Further investigation of the function and mechanism of action of MTA1 may provide additional targets and strategies for the treatment of NPC. To date, MTA1 has been demonstrated to be involved in multiple signaling pathways, which contribute to several aspects of the metastatic phenotype by modifying the acetylation status of crucial target genes [4, 5, 10]. Yoo et al. reported that MTA1 induced the deacetylation and enhanced the stability of hypoxia-inducible factor-1α (HIF-1α) by recruiting HDAC1 in breast cancer cells, which indicates that a close connection may exist between MTA1-associated metastasis and HIF-1α-induced tumor angiogenesis [26]. Kai et al. identified MTA1 as a component of a bone metastasis signature in prostate cancer, and MTA1-knockdown cells expressed lower levels of vascular endothelial growth factor (VEGF) and displayed decreased angiogenicity both in vitro and in vivo [27], suggesting that MTA1 upregulates VEGF expression, in agreement with Du et al. [19]. Correlations between the expression of MTA1 and matrix metalloproteinase 9 [28], E-cadherin [29] and the cellular cytoskeleton components [30] have also been reported by different researchers.

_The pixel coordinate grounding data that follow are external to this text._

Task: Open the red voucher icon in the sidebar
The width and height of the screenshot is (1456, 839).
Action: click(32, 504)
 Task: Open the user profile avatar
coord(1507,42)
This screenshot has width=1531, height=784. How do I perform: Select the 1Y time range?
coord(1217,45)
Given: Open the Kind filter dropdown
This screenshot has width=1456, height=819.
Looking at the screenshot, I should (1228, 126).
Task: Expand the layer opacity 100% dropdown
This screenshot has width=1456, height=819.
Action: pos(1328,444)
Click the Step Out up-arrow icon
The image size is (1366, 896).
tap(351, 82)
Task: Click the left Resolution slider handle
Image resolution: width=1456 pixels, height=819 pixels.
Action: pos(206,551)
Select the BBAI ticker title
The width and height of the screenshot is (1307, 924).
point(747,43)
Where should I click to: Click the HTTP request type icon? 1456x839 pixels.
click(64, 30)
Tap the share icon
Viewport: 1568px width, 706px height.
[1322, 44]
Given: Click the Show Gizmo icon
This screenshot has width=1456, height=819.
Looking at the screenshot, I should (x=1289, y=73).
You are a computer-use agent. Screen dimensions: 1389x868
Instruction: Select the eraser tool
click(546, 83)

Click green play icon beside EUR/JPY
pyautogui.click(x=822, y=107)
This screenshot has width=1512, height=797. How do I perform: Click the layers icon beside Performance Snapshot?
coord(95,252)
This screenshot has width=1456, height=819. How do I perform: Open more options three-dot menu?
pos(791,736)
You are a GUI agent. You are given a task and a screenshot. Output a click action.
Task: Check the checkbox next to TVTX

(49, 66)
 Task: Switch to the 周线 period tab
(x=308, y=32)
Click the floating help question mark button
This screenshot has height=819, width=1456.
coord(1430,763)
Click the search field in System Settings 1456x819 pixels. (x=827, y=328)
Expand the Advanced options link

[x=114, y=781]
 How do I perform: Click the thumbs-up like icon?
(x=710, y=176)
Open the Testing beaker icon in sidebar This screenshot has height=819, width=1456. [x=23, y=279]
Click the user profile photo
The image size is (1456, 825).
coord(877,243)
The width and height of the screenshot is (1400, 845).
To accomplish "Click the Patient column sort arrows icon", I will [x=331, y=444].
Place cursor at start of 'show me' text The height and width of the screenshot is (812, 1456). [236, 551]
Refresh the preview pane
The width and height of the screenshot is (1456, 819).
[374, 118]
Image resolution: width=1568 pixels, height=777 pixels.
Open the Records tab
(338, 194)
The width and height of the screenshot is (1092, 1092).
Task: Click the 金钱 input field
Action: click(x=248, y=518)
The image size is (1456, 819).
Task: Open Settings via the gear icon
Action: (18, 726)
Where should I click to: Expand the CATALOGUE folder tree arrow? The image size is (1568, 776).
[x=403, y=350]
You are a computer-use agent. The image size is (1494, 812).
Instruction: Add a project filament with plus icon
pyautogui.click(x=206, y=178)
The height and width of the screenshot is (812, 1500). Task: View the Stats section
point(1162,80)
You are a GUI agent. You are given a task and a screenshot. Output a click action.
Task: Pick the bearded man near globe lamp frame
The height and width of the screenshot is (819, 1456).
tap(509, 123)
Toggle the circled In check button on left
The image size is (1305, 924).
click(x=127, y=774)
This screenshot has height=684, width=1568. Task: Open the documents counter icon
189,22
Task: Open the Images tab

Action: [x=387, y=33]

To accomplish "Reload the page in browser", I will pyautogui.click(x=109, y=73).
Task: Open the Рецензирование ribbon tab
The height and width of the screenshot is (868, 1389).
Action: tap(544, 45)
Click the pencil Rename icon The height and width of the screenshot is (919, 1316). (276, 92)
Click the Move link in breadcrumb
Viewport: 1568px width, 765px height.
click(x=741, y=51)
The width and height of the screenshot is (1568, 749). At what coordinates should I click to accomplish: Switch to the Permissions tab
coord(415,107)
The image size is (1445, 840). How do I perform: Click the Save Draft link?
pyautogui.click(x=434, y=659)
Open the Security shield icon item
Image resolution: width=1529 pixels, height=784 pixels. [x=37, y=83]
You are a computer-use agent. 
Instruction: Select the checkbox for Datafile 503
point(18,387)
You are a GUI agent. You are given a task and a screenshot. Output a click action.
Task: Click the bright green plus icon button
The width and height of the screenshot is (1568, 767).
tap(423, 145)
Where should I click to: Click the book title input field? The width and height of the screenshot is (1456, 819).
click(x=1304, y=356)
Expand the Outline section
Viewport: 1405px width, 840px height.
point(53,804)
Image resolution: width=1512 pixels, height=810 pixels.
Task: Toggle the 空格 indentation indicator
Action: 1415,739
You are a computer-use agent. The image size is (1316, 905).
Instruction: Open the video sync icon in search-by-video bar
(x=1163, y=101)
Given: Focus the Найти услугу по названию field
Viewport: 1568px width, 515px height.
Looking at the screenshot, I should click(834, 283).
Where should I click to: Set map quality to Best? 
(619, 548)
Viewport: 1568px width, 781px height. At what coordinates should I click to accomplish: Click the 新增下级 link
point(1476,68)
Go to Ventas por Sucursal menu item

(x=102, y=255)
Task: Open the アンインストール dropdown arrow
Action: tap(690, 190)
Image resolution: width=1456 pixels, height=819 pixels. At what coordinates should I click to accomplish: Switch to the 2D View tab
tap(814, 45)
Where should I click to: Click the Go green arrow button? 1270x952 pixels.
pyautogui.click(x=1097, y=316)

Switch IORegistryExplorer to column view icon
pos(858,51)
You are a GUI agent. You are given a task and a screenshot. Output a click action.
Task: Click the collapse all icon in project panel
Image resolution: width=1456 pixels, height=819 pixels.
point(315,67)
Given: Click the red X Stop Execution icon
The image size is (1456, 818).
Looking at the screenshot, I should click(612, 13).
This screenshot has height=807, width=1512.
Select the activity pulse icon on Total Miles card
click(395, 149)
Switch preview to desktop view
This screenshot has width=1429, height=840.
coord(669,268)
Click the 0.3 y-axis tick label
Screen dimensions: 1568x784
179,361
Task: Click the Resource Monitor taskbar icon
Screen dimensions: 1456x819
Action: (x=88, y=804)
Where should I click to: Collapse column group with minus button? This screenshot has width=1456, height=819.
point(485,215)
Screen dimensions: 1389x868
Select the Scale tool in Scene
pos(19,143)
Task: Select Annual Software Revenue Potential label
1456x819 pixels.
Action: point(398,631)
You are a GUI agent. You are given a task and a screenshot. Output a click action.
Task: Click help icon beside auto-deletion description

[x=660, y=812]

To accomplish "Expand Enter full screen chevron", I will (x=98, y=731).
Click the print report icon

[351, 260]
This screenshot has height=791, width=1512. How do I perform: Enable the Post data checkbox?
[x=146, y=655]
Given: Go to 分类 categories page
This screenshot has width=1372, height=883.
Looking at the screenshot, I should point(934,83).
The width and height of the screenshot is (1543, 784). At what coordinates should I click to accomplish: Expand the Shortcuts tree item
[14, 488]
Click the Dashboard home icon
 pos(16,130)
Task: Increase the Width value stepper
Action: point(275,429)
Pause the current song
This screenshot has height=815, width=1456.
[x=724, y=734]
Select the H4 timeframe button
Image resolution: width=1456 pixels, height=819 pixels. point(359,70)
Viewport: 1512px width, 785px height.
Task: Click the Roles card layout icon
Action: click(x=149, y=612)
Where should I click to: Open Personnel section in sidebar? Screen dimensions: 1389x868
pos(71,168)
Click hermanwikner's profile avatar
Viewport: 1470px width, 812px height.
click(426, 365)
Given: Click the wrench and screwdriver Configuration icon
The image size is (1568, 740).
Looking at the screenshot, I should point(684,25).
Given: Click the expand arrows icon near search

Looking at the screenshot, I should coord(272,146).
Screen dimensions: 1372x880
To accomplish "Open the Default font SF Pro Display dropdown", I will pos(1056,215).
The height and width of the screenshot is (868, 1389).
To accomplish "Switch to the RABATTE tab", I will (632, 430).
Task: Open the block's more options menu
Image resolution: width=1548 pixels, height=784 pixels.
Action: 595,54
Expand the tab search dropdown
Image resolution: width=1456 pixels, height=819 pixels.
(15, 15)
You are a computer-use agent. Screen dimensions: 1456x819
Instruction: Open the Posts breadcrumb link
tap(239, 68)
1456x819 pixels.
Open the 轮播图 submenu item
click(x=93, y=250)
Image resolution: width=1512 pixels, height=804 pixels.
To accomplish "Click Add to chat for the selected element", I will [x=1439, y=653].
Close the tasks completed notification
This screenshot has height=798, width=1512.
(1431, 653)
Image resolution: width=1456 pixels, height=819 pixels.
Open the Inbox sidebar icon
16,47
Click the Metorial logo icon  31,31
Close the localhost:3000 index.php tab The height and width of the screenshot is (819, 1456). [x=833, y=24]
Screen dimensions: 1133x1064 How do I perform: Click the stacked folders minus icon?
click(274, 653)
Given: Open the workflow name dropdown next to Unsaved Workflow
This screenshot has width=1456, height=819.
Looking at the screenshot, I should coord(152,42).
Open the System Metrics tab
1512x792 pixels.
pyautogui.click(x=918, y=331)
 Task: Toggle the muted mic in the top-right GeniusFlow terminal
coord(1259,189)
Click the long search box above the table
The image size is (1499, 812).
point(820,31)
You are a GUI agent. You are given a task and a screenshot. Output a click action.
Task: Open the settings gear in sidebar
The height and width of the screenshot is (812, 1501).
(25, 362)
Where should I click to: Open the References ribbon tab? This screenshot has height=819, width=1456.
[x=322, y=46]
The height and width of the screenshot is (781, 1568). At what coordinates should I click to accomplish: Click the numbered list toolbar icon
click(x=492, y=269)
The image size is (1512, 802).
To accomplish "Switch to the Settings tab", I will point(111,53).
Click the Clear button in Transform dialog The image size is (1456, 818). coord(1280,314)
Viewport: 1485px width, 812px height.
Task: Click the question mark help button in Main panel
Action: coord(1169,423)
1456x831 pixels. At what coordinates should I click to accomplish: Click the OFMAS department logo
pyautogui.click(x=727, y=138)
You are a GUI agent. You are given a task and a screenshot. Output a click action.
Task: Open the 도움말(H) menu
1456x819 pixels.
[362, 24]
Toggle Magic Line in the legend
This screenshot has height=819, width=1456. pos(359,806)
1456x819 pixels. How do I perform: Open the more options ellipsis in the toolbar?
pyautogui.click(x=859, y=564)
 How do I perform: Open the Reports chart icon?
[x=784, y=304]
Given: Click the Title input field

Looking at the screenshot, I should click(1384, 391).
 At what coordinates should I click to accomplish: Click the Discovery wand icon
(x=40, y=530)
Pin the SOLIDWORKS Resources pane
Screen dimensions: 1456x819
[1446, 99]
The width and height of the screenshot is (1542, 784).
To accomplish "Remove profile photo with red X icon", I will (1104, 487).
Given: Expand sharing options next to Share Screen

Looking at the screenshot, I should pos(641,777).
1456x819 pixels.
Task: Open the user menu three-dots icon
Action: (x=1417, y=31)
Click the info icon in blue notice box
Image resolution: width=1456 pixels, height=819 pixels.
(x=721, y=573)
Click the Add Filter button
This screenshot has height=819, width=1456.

The mechanisms leading to the upregulation of MTA1 protein expression in human cancers are not known. Zhang et al. reported that MTA1 was an essential downstream effector of the c-MYC oncoprotein and regulated the epithelial-to-mesenchymal transition (EMT) process [31]. Recently, Lee et al. reported that a MTA1 IVS4-81 G/A single nucleotide polymorphism (SNP) and VEGF +12916C SNP were associated with overexpression of MTA1 in hepatocellular carcinoma tissues [32]. Our study suggests that MTA1 plays an important role in the development and progression of NPC; however, further investigation is required to clarify its mechanism of action and determine the precise signaling pathways by which MTA1 regulates metastasis in NPC.

Conclusions

In summary, this study revealed the expression pattern of MTA1 in NPC, and demonstrated that high levels of nuclear MTA1 expression correlated significantly with poorer DMFS and OS in NPC, especially in patients with stage II disease. Furthermore, incorporation of MTA1 with age and clinical stage enabled the classification of NPC patients into groups with a low, intermediate, or high risk of distant metastasis and death using recursive partitioning analysis. Our results suggest that upregulation of MTA1 may be important for the acquisition of a poor prognostic phenotype in NPC. However, these findings need to be replicated in a different patient population, and further studies are needed to clarify the mechanism by which MTA1 is involved in the development and progression of NPC.